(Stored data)
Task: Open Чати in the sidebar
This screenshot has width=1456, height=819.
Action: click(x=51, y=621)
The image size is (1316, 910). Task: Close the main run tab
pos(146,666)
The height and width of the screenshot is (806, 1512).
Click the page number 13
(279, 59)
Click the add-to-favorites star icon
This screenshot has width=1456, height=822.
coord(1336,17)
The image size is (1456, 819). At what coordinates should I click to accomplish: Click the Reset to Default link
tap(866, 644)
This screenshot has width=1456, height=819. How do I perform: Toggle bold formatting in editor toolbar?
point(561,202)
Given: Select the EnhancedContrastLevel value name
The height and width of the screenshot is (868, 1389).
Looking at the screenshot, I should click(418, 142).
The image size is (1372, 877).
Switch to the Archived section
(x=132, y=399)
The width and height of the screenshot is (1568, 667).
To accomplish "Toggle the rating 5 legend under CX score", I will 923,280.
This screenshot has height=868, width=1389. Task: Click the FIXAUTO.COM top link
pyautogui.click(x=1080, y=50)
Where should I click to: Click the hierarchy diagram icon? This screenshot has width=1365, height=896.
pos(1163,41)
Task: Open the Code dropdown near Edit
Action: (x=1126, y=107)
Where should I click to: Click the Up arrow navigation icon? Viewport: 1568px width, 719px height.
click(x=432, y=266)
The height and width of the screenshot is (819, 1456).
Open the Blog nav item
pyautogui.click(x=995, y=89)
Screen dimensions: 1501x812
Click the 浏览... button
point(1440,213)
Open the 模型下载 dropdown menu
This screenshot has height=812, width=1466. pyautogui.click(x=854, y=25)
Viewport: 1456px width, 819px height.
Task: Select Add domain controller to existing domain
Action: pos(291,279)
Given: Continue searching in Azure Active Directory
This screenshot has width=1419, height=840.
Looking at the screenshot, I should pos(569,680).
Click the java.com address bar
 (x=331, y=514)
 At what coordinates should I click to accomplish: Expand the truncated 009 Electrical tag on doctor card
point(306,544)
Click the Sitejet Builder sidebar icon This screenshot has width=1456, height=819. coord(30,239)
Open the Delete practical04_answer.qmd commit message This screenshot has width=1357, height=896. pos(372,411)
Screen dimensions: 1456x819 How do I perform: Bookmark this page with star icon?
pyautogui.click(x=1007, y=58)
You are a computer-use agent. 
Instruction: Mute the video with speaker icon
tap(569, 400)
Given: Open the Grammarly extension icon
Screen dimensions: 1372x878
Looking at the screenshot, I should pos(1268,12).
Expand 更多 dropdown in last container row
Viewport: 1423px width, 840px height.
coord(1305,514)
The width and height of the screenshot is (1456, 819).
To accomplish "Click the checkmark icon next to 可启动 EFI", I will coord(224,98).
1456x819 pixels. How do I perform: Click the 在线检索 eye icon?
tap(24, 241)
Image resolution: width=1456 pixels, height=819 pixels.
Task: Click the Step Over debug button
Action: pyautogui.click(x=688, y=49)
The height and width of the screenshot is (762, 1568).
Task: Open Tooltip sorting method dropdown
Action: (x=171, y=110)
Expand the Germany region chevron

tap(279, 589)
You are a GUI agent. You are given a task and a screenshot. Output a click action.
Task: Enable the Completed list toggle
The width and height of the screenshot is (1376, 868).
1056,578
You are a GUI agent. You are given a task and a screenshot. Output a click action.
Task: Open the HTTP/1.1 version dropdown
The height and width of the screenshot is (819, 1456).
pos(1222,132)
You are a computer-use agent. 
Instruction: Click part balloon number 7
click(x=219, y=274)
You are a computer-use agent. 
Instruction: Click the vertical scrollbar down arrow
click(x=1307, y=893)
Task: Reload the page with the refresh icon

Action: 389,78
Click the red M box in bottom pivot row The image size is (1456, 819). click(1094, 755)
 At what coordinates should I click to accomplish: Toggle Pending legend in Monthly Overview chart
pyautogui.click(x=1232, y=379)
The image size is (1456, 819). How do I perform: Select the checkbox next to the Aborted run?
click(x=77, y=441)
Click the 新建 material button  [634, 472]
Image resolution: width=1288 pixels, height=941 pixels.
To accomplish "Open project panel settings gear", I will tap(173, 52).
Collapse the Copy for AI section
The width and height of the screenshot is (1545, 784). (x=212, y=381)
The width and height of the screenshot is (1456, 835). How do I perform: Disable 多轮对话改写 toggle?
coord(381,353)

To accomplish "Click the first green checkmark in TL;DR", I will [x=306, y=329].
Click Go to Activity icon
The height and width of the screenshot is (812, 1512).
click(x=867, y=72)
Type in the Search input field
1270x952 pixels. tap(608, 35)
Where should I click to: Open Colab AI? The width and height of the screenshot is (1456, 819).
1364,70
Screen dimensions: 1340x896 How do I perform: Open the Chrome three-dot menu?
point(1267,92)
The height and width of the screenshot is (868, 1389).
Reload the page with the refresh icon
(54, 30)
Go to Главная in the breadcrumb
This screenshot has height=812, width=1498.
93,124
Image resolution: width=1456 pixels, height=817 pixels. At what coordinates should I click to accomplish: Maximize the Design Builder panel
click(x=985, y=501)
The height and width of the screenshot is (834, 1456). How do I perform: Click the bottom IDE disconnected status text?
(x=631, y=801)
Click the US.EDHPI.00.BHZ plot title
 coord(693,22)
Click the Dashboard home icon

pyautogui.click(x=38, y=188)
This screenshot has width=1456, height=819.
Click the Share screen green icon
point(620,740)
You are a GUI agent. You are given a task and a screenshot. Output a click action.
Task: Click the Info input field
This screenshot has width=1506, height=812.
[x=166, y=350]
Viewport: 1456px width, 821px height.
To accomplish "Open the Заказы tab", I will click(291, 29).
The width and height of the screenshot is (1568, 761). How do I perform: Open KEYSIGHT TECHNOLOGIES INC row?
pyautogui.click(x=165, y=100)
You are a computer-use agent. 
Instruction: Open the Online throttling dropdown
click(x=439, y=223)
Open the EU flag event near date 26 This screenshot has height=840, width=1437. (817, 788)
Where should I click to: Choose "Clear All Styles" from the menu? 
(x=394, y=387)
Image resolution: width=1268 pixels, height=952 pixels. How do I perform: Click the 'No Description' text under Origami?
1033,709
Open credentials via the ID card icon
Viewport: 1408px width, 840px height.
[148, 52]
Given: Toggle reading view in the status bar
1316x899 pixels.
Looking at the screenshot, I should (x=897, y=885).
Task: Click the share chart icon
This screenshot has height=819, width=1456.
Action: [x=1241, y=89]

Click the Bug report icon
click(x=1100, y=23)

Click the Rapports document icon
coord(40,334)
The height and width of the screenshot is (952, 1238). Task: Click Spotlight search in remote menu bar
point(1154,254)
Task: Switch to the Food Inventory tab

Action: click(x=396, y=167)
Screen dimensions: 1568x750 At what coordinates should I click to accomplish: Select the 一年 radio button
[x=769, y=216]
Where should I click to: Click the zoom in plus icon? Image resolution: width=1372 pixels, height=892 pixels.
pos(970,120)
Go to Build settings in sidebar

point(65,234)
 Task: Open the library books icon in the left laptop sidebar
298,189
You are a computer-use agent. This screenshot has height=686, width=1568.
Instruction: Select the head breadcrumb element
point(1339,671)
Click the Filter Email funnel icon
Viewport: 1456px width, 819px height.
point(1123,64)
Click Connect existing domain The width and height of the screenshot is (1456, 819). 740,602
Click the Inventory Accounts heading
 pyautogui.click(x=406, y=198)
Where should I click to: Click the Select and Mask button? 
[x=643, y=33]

→ Assigned task
Reproduce each entry from the records above, character for character.

→ Result below
Task: Open Чати in the sidebar
This screenshot has width=1456, height=819.
Action: click(x=51, y=621)
The image size is (1316, 910). Task: Close the main run tab
pos(146,666)
The height and width of the screenshot is (806, 1512).
Click the page number 13
(279, 59)
Click the add-to-favorites star icon
This screenshot has width=1456, height=822.
coord(1336,17)
The image size is (1456, 819). At what coordinates should I click to accomplish: Click the Reset to Default link
tap(866, 644)
This screenshot has width=1456, height=819. How do I perform: Toggle bold formatting in editor toolbar?
point(561,202)
Given: Select the EnhancedContrastLevel value name
The height and width of the screenshot is (868, 1389).
Looking at the screenshot, I should click(418, 142).
The image size is (1372, 877).
Switch to the Archived section
(x=132, y=399)
The width and height of the screenshot is (1568, 667).
To accomplish "Toggle the rating 5 legend under CX score", I will 923,280.
This screenshot has height=868, width=1389. Task: Click the FIXAUTO.COM top link
pyautogui.click(x=1080, y=50)
Where should I click to: Click the hierarchy diagram icon? This screenshot has width=1365, height=896.
pos(1163,41)
Task: Open the Code dropdown near Edit
Action: (x=1126, y=107)
Where should I click to: Click the Up arrow navigation icon? Viewport: 1568px width, 719px height.
click(x=432, y=266)
The height and width of the screenshot is (819, 1456).
Open the Blog nav item
pyautogui.click(x=995, y=89)
Screen dimensions: 1501x812
Click the 浏览... button
point(1440,213)
Open the 模型下载 dropdown menu
This screenshot has height=812, width=1466. pyautogui.click(x=854, y=25)
Viewport: 1456px width, 819px height.
Task: Select Add domain controller to existing domain
Action: pos(291,279)
Given: Continue searching in Azure Active Directory
This screenshot has width=1419, height=840.
Looking at the screenshot, I should pos(569,680).
Click the java.com address bar
 (x=331, y=514)
 At what coordinates should I click to accomplish: Expand the truncated 009 Electrical tag on doctor card
point(306,544)
Click the Sitejet Builder sidebar icon This screenshot has width=1456, height=819. coord(30,239)
Open the Delete practical04_answer.qmd commit message This screenshot has width=1357, height=896. pos(372,411)
Screen dimensions: 1456x819 How do I perform: Bookmark this page with star icon?
pyautogui.click(x=1007, y=58)
You are a computer-use agent. 
Instruction: Mute the video with speaker icon
tap(569, 400)
Given: Open the Grammarly extension icon
Screen dimensions: 1372x878
Looking at the screenshot, I should pos(1268,12).
Expand 更多 dropdown in last container row
Viewport: 1423px width, 840px height.
coord(1305,514)
The width and height of the screenshot is (1456, 819).
To accomplish "Click the checkmark icon next to 可启动 EFI", I will coord(224,98).
1456x819 pixels. How do I perform: Click the 在线检索 eye icon?
tap(24, 241)
Image resolution: width=1456 pixels, height=819 pixels.
Task: Click the Step Over debug button
Action: pyautogui.click(x=688, y=49)
The height and width of the screenshot is (762, 1568).
Task: Open Tooltip sorting method dropdown
Action: (x=171, y=110)
Expand the Germany region chevron

tap(279, 589)
You are a GUI agent. You are given a task and a screenshot. Output a click action.
Task: Enable the Completed list toggle
The width and height of the screenshot is (1376, 868).
1056,578
You are a GUI agent. You are given a task and a screenshot. Output a click action.
Task: Open the HTTP/1.1 version dropdown
The height and width of the screenshot is (819, 1456).
pos(1222,132)
You are a computer-use agent. 
Instruction: Click part balloon number 7
click(x=219, y=274)
You are a computer-use agent. 
Instruction: Click the vertical scrollbar down arrow
click(x=1307, y=893)
Task: Reload the page with the refresh icon

Action: 389,78
Click the red M box in bottom pivot row The image size is (1456, 819). click(1094, 755)
 At what coordinates should I click to accomplish: Toggle Pending legend in Monthly Overview chart
pyautogui.click(x=1232, y=379)
The image size is (1456, 819). How do I perform: Select the checkbox next to the Aborted run?
click(x=77, y=441)
Click the 新建 material button  [634, 472]
Image resolution: width=1288 pixels, height=941 pixels.
To accomplish "Open project panel settings gear", I will tap(173, 52).
Collapse the Copy for AI section
The width and height of the screenshot is (1545, 784). (x=212, y=381)
The width and height of the screenshot is (1456, 835). How do I perform: Disable 多轮对话改写 toggle?
coord(381,353)

To accomplish "Click the first green checkmark in TL;DR", I will [x=306, y=329].
Click Go to Activity icon
The height and width of the screenshot is (812, 1512).
click(x=867, y=72)
Type in the Search input field
1270x952 pixels. tap(608, 35)
Where should I click to: Open Colab AI? The width and height of the screenshot is (1456, 819).
1364,70
Screen dimensions: 1340x896 How do I perform: Open the Chrome three-dot menu?
point(1267,92)
The height and width of the screenshot is (868, 1389).
Reload the page with the refresh icon
(54, 30)
Go to Главная in the breadcrumb
This screenshot has height=812, width=1498.
93,124
Image resolution: width=1456 pixels, height=817 pixels. At what coordinates should I click to accomplish: Maximize the Design Builder panel
click(x=985, y=501)
The height and width of the screenshot is (834, 1456). How do I perform: Click the bottom IDE disconnected status text?
(x=631, y=801)
Click the US.EDHPI.00.BHZ plot title
 coord(693,22)
Click the Dashboard home icon

pyautogui.click(x=38, y=188)
This screenshot has width=1456, height=819.
Click the Share screen green icon
point(620,740)
You are a GUI agent. You are given a task and a screenshot. Output a click action.
Task: Click the Info input field
This screenshot has width=1506, height=812.
[x=166, y=350]
Viewport: 1456px width, 821px height.
To accomplish "Open the Заказы tab", I will click(291, 29).
The width and height of the screenshot is (1568, 761). How do I perform: Open KEYSIGHT TECHNOLOGIES INC row?
pyautogui.click(x=165, y=100)
You are a computer-use agent. 
Instruction: Open the Online throttling dropdown
click(x=439, y=223)
Open the EU flag event near date 26 This screenshot has height=840, width=1437. (817, 788)
Where should I click to: Choose "Clear All Styles" from the menu? 
(x=394, y=387)
Image resolution: width=1268 pixels, height=952 pixels. How do I perform: Click the 'No Description' text under Origami?
1033,709
Open credentials via the ID card icon
Viewport: 1408px width, 840px height.
[148, 52]
Given: Toggle reading view in the status bar
1316x899 pixels.
Looking at the screenshot, I should (x=897, y=885).
Task: Click the share chart icon
This screenshot has height=819, width=1456.
Action: [x=1241, y=89]

Click the Bug report icon
click(x=1100, y=23)

Click the Rapports document icon
coord(40,334)
The height and width of the screenshot is (952, 1238). Task: Click Spotlight search in remote menu bar
point(1154,254)
Task: Switch to the Food Inventory tab

Action: click(x=396, y=167)
Screen dimensions: 1568x750 At what coordinates should I click to accomplish: Select the 一年 radio button
[x=769, y=216]
Where should I click to: Click the zoom in plus icon? Image resolution: width=1372 pixels, height=892 pixels.
pos(970,120)
Go to Build settings in sidebar

point(65,234)
 Task: Open the library books icon in the left laptop sidebar
298,189
You are a computer-use agent. This screenshot has height=686, width=1568.
Instruction: Select the head breadcrumb element
point(1339,671)
Click the Filter Email funnel icon
Viewport: 1456px width, 819px height.
point(1123,64)
Click Connect existing domain The width and height of the screenshot is (1456, 819). 740,602
Click the Inventory Accounts heading
 pyautogui.click(x=406, y=198)
Where should I click to: Click the Select and Mask button? 
[x=643, y=33]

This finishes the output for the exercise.